## Stored records
----------------------------------------
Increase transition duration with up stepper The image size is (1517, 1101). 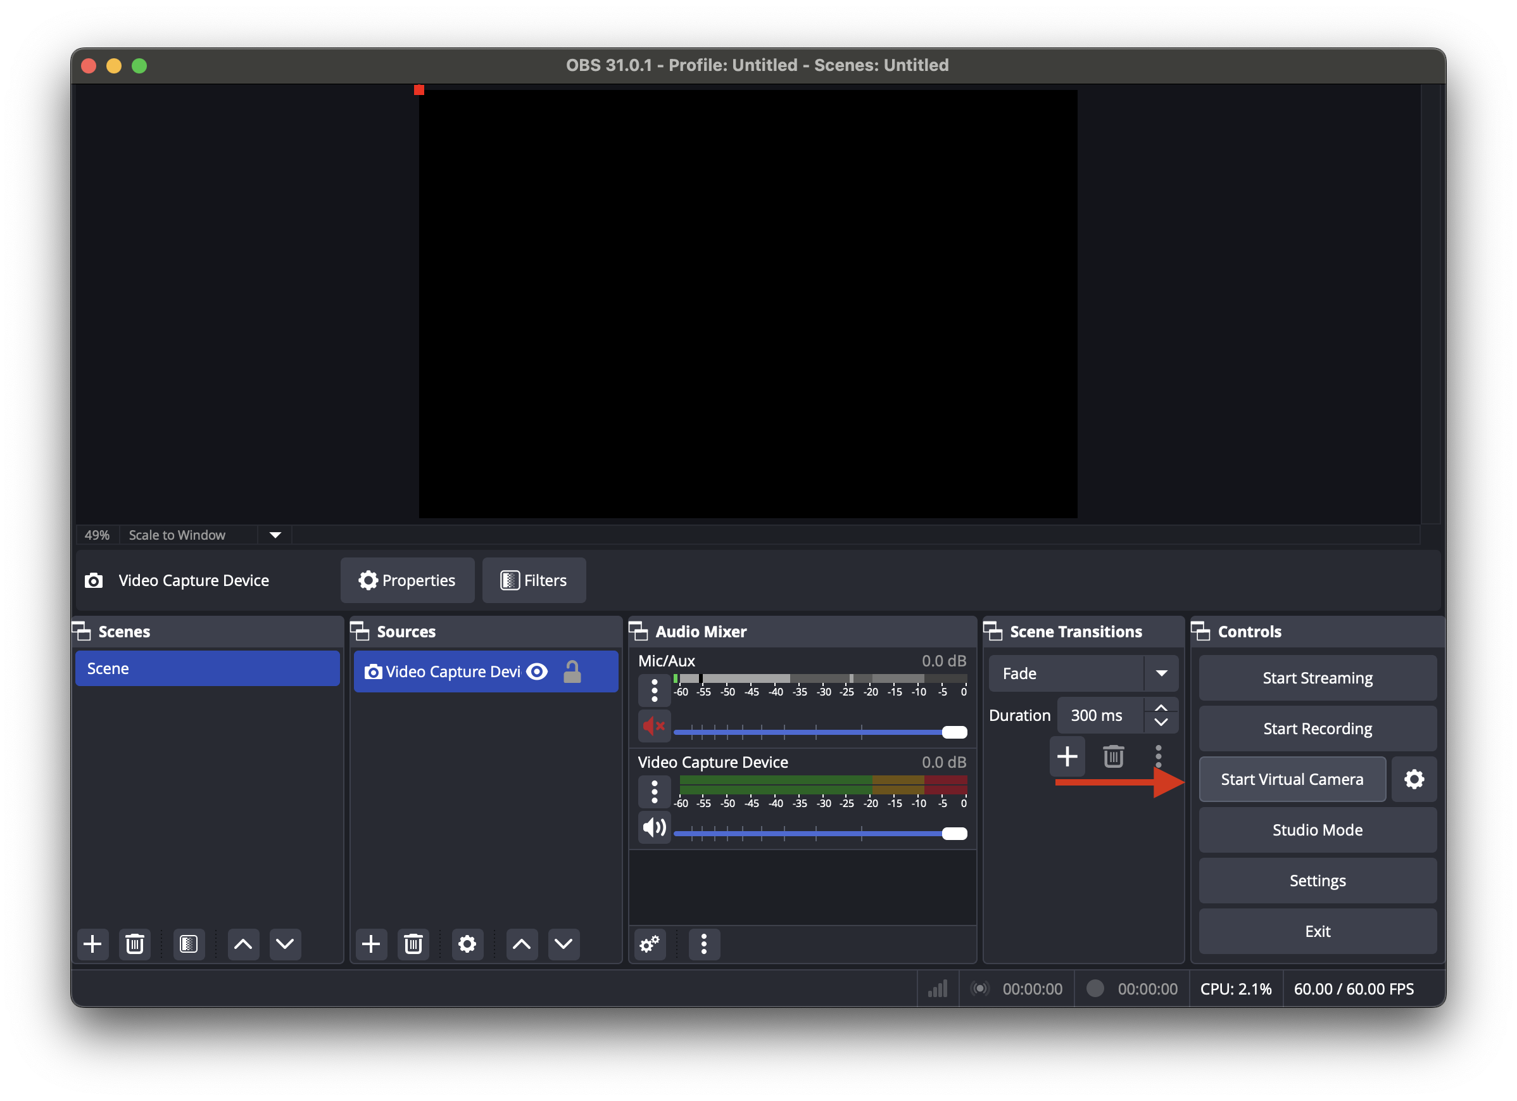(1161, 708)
----------------------------------------
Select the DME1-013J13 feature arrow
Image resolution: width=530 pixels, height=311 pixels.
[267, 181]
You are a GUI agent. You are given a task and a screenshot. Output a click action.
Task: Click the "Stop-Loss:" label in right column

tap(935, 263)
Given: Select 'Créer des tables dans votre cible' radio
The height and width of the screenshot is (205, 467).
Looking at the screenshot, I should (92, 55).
----------------------------------------
## Short task
Express the data from the line that has "Given: Select 'Créer" through the line that has "Looking at the screenshot, I should (92, 55)." as a two-column CSV with headers input and response. Each row should pair a text with its answer, with each value in one quoted field and line breaks replaced by spaces.

## Finished answer
input,response
"Given: Select 'Créer des tables dans votre cible' radio The height and width of the screenshot is (205, 467).","Looking at the screenshot, I should (92, 55)."